Un traitement peu connu contre les allergies : la micro-immunothérapie

Un traitement peu connu contre les allergies : la micro-immunothérapie

Publié le 07 avril 2015 à 10:00

Eternuements, larmoiements, nez qui coule… la saison pollinique a fait son retour au grand dam des personnes allergiques ! Pourtant certaines solutions existent pour soulager les problèmes allergiques, et notamment la micro-immunothérapie.

Comment éviter l’allergie ?

10 à 20 % des français souffrent d’allergie saisonnière ou « rhume des foins ». Bon nombre de personnes allergiques se contentent d’attendre que ça se passe (la saison des pollens, en effet, ne dure qu’un temps) et se satisfont d’un traitement symptomatique en automédication. Cependant, 40 % des rhinites allergiques évoluent vers une affection plus grave, l’asthme.

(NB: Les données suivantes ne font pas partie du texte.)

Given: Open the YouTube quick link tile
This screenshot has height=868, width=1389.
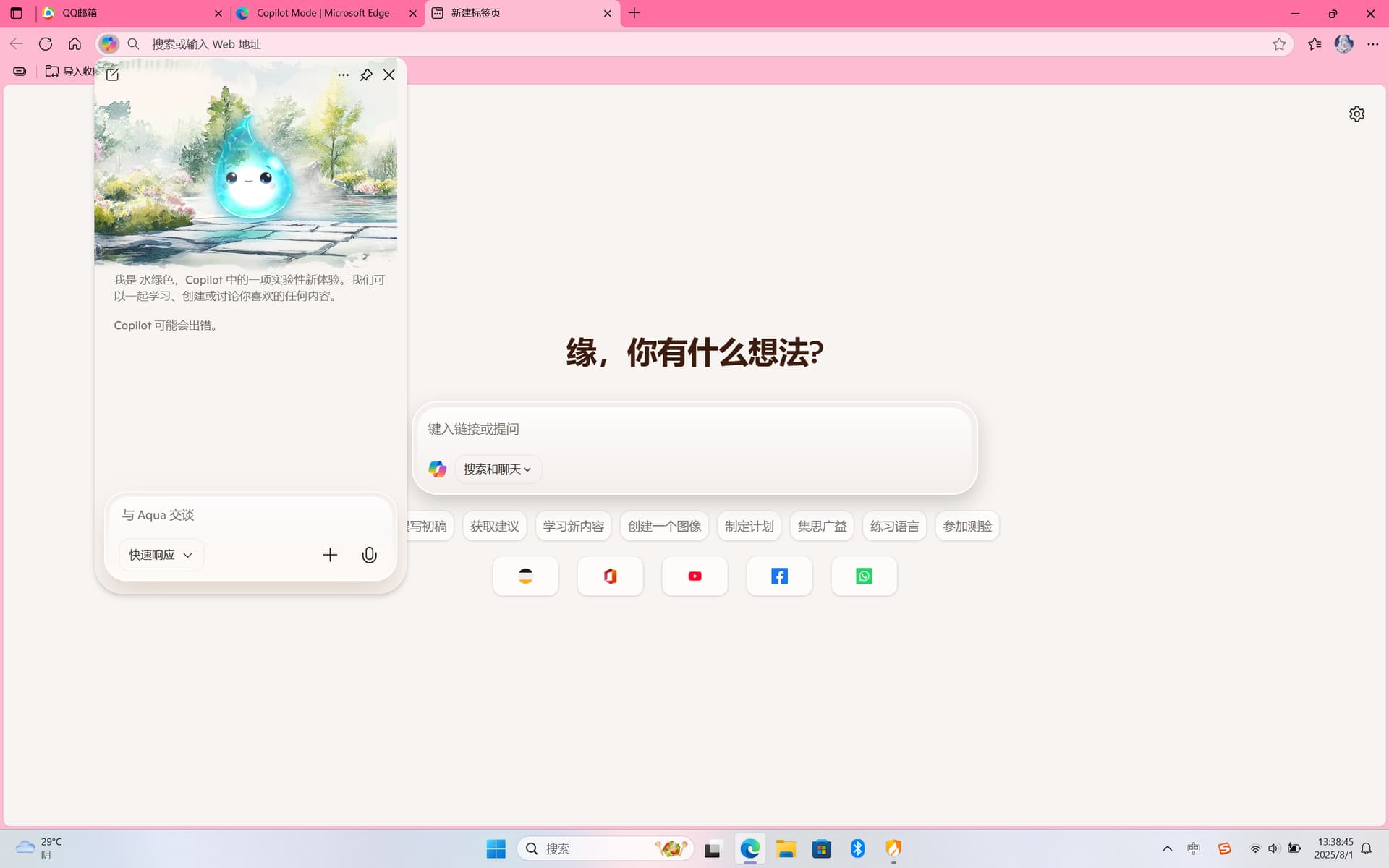Looking at the screenshot, I should click(694, 576).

Il apparaît donc important d’agir préventivement pour éviter les complications et améliorer la qualité de vie des personnes allergiques. Pour cela, 3 axes permettent d’enrayer la réponse allergique :

• la désensibilisation (immunothérapie allergénique) par voie cutanée ou sublinguale, qui consiste à éduquer le système immunitaire à tolérer l’allergène en lui présentant des quantités croissantes de la substance incriminée. C’est un protocole long (de 3 à 5 ans).

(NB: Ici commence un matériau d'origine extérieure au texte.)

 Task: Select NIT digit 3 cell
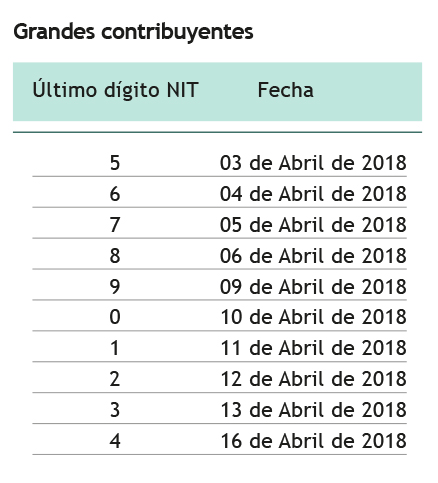coord(115,410)
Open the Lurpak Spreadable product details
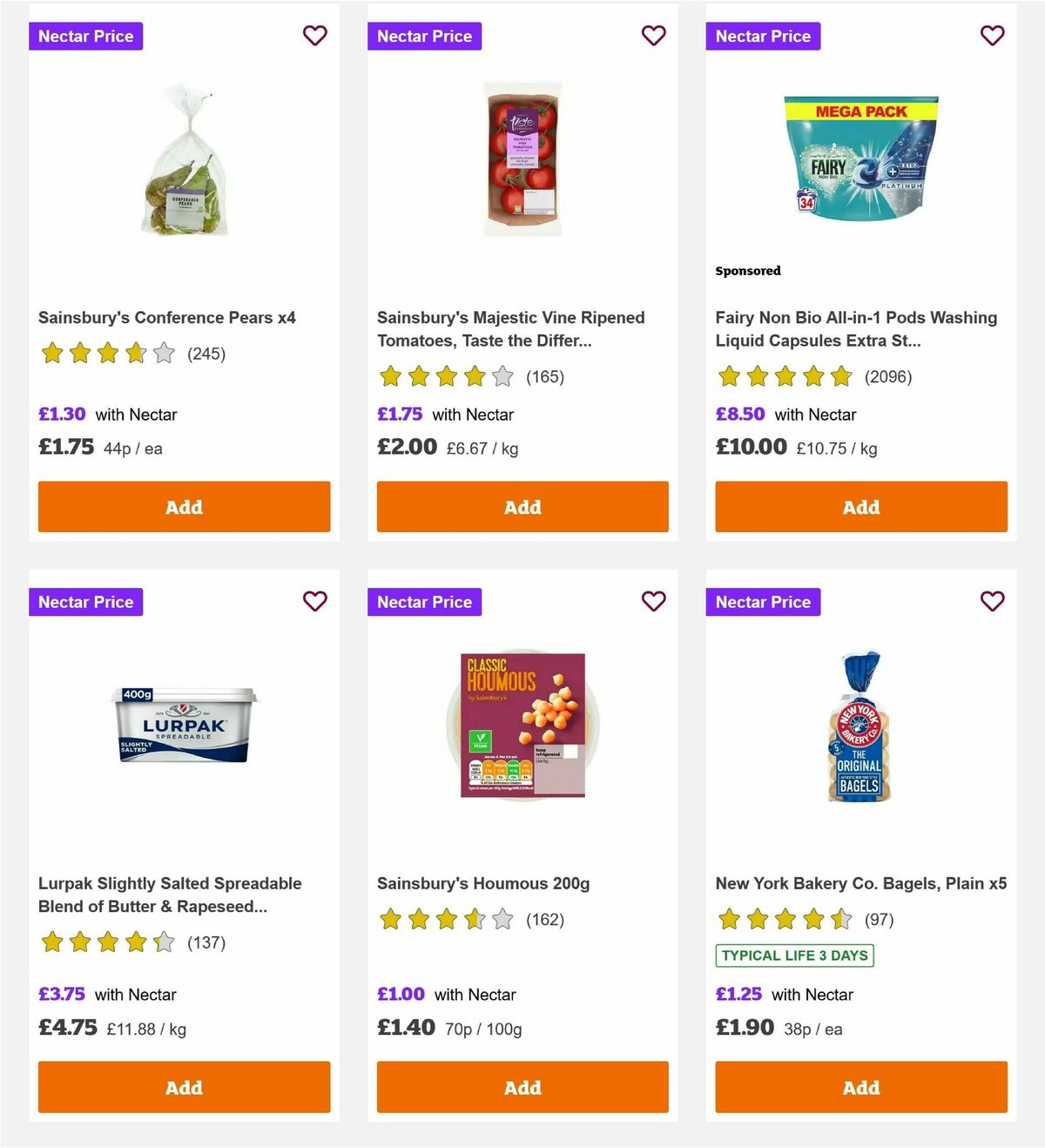This screenshot has width=1045, height=1148. tap(171, 895)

• l’homéopathie, qui peut être utilisée en prévention en variant les dilutions.

• la micro-immunothérapie, qui consiste à rééquilibrer la réponse immunitaire en agissant directement sur le mécanisme même de son fonctionnement.

La micro-immunothérapie, comment ça marche ?

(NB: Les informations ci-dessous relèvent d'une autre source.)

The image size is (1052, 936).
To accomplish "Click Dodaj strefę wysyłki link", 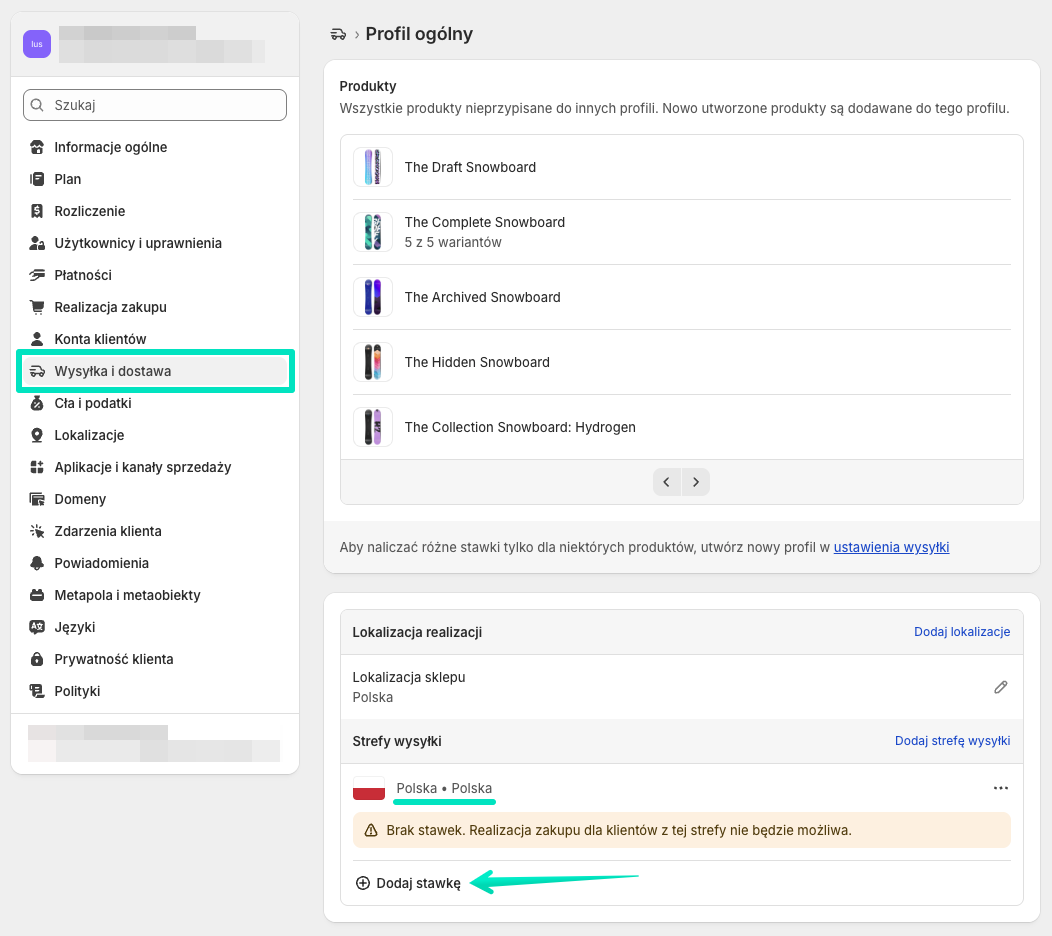I will point(952,741).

L’allergie est une réaction excessive inadaptée du système immunitaire face à une substance étrangère inoffensive qu’il va considérer comme « intruse ». Les cellules immunitaires de la personne allergique, à chaque fois qu’elles reconnaissent l’allergène, vont entraîner la sécrétion de certains médiateurs, comme l’histamine à l’origine de l’inflammation des muqueuses caractéristiques de l’allergie.

Le propre de la micro-immunothérapie est d’agir directement sur le système immunitaire en modulant ses fonctions. Partant du principe que, dans la réaction allergique, cette réaction immunitaire est disproportionnée, la micro-immunothérapie va restaurer la régulation du système immunitaire pour rétablir une réponse appropriée face à un antigène inoffensif et inverser le processus allergique.

Mais au lieu d’agir en bout de chaîne des réactions inflammatoires comme le font les médicaments classiques, la micro-immunothérapie va agir en amont : elle n’empêche pas le grain de pollen de déclencher la réaction, mais elle vise à freiner le recrutement de cellules spécifiques de la réponse allergique.

Sous quelle forme se présente le traitement ?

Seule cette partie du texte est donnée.